* About this exercise *
Please format the records, from the first line through the line that contains "at (260, 44)." (that line included), as a Markdown table with the columns Row and Line, skipping blank lines.

* Information provided *
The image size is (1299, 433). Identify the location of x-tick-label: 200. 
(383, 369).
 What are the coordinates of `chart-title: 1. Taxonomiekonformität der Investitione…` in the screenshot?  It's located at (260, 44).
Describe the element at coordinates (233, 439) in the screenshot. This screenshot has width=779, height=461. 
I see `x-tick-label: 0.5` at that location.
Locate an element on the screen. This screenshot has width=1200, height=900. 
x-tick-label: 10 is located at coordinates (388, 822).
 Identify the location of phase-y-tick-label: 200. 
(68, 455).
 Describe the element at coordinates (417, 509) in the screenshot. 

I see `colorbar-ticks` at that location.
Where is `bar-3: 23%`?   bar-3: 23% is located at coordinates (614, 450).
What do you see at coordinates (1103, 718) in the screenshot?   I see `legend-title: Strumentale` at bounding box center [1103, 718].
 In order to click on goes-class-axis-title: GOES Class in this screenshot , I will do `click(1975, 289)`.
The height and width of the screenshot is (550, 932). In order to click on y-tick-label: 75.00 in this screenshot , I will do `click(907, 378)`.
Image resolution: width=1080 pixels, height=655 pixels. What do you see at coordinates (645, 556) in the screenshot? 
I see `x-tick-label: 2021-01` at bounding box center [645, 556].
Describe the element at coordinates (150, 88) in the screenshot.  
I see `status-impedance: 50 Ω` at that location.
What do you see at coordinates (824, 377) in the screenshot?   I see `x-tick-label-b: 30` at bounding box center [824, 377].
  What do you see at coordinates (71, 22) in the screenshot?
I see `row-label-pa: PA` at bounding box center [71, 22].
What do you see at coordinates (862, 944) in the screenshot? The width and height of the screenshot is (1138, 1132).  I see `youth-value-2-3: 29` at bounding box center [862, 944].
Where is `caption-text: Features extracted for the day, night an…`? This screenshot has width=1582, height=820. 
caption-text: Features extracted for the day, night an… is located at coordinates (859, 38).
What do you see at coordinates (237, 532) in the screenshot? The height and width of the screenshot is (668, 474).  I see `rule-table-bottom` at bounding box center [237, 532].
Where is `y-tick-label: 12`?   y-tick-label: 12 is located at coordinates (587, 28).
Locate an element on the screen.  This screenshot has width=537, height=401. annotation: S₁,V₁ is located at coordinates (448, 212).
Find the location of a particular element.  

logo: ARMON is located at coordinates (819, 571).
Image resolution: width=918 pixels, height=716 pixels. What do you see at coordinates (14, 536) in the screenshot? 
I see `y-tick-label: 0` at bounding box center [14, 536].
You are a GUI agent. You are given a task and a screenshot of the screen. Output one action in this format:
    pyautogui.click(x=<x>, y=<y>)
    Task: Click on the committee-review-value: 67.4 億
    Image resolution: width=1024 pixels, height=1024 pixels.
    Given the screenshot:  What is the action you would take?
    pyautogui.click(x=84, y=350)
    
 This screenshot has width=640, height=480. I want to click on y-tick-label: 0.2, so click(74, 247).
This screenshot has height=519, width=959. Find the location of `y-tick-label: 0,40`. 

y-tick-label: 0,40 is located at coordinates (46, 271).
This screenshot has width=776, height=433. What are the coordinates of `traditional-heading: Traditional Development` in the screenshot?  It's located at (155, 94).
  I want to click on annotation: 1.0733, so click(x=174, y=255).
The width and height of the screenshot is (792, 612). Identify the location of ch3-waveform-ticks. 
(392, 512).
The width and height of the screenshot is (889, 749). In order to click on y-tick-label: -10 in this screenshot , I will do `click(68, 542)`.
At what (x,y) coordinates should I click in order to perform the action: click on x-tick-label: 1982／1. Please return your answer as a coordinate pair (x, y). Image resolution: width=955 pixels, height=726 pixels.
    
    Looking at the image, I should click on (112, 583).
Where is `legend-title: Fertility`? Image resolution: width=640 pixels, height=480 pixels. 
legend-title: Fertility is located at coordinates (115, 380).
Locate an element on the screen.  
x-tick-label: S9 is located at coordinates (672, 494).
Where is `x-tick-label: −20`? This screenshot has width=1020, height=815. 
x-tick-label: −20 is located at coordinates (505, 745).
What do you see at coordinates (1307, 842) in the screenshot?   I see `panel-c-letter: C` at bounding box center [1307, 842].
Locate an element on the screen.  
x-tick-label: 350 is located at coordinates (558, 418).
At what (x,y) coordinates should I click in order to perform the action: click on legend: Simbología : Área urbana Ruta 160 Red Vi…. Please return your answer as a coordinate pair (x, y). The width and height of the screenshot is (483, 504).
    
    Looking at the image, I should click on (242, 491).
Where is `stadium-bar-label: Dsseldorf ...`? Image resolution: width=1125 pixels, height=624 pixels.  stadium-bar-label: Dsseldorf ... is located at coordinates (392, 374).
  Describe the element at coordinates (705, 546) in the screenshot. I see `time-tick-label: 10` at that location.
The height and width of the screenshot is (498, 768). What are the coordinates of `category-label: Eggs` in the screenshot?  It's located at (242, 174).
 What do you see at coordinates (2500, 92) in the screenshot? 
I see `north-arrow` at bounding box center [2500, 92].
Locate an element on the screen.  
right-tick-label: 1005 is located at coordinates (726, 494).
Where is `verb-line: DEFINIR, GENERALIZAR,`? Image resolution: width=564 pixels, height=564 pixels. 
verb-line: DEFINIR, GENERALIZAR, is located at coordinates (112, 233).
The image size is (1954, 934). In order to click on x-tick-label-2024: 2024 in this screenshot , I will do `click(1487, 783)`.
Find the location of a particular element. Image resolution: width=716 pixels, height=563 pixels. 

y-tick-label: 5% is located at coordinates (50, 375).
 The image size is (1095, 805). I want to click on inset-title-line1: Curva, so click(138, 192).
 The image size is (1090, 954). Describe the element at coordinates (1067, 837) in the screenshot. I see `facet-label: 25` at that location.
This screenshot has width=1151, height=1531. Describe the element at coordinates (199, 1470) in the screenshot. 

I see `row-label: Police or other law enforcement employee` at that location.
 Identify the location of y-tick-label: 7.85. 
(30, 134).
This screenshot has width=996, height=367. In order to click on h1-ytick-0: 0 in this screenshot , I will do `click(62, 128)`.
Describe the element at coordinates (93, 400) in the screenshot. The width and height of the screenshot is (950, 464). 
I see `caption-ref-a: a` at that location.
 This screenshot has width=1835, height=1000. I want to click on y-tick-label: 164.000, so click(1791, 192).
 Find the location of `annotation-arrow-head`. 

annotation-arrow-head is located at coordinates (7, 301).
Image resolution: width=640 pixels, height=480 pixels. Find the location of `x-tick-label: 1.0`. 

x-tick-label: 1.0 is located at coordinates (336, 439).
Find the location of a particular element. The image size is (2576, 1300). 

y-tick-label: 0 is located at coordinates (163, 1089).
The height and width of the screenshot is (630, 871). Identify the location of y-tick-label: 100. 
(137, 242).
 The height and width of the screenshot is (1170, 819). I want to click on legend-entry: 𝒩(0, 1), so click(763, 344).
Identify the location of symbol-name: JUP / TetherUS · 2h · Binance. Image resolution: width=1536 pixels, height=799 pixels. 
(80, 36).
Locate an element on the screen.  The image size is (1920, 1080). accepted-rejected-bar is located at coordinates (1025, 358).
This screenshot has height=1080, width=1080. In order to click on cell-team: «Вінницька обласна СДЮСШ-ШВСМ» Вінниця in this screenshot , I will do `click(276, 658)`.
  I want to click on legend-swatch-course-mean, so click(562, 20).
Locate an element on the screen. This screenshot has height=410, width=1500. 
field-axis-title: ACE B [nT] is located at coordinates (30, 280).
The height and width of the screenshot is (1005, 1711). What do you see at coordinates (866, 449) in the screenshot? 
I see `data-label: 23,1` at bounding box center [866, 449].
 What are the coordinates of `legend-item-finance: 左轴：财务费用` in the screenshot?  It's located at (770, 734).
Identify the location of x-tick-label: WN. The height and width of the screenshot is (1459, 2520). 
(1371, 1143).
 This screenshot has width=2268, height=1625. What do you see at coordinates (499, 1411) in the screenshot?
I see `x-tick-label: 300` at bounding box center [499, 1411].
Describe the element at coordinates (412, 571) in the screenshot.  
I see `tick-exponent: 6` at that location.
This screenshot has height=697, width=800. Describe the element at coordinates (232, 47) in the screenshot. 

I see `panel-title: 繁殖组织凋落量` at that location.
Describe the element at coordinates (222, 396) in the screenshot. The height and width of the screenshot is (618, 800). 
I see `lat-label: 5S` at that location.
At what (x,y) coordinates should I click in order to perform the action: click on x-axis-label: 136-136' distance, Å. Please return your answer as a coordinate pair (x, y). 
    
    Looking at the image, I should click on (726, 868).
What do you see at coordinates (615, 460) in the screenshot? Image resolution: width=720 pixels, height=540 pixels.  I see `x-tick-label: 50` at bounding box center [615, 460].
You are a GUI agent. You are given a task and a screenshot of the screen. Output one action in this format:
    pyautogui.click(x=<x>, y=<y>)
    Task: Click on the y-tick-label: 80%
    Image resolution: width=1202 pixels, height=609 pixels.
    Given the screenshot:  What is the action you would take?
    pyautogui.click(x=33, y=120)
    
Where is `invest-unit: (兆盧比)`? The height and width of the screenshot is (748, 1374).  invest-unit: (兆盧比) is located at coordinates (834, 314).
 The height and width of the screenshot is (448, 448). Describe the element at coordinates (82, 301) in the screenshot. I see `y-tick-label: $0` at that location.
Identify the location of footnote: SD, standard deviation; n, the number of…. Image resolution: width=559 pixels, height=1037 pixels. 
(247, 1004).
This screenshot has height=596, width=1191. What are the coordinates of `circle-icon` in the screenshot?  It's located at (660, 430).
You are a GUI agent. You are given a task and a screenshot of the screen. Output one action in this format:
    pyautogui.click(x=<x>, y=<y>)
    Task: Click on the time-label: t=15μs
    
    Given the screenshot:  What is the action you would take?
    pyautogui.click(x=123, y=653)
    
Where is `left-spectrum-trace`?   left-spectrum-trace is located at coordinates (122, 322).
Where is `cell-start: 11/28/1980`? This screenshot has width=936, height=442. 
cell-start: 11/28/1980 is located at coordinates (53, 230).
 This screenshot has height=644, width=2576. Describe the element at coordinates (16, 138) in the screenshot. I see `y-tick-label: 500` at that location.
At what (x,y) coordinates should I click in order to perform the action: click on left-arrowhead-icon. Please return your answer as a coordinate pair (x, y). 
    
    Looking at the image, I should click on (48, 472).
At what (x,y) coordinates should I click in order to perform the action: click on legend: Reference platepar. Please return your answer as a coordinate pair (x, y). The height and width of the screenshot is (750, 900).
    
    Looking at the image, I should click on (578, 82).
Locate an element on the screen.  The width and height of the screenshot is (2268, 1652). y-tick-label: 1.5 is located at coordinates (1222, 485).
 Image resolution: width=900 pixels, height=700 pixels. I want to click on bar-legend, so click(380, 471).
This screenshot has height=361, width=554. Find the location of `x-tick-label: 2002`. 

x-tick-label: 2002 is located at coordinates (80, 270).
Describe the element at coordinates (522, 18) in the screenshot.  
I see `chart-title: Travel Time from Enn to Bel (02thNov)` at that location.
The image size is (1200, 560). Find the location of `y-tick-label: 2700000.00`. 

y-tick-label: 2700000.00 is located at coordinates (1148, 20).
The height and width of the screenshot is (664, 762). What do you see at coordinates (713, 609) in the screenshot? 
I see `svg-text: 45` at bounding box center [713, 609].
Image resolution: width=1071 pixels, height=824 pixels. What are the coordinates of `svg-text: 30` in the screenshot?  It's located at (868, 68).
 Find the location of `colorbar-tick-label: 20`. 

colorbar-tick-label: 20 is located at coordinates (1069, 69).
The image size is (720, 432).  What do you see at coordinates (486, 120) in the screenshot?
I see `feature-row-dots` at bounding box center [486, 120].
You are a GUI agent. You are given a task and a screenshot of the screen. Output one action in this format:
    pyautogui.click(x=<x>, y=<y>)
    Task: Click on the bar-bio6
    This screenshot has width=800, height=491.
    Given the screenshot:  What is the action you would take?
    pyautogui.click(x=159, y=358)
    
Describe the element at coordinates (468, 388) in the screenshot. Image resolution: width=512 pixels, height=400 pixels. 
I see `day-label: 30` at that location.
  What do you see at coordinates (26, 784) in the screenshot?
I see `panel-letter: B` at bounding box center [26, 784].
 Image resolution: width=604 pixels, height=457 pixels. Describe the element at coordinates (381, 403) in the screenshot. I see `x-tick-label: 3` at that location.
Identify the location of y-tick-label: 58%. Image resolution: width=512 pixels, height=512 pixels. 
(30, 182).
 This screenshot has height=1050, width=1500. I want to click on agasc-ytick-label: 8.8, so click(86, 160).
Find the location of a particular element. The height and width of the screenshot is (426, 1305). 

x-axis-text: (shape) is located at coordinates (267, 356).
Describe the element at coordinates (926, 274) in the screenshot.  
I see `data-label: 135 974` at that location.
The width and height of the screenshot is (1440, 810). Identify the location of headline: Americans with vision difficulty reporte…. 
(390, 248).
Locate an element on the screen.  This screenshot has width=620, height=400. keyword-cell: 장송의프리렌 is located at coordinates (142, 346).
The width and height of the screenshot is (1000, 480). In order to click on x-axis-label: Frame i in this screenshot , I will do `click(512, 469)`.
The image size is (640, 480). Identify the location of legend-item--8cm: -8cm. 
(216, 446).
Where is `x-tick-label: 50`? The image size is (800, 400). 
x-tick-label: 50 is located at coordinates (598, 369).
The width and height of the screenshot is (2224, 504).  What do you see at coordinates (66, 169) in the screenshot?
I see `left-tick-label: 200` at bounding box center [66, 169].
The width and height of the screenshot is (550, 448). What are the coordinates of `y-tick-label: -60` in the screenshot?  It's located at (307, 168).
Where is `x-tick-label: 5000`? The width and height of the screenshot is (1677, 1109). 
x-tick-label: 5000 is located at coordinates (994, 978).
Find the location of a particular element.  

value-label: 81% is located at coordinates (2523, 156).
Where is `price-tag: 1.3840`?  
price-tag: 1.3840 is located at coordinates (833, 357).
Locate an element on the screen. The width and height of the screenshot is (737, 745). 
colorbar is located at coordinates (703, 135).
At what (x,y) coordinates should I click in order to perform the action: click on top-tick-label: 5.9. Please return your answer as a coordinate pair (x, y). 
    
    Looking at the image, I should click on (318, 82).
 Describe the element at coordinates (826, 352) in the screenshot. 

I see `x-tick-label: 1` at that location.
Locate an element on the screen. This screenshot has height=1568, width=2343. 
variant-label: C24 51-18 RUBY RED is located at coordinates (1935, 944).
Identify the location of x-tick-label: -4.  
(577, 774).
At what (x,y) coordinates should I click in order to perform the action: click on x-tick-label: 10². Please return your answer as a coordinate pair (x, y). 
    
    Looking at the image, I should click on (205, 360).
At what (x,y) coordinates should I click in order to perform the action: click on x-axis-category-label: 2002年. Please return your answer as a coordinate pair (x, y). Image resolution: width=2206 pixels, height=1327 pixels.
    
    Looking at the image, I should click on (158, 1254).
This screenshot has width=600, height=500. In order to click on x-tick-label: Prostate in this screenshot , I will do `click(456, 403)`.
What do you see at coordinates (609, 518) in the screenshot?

* Written answer *
| Row | Line |
|---|---|
| 1 | The image size is (1299, 433). Identify the location of x-tick-label: 200.  |
| 2 | (383, 369). |
| 3 |  What are the coordinates of `chart-title: 1. Taxonomiekonformität der Investitione…` in the screenshot?  It's located at (260, 44). |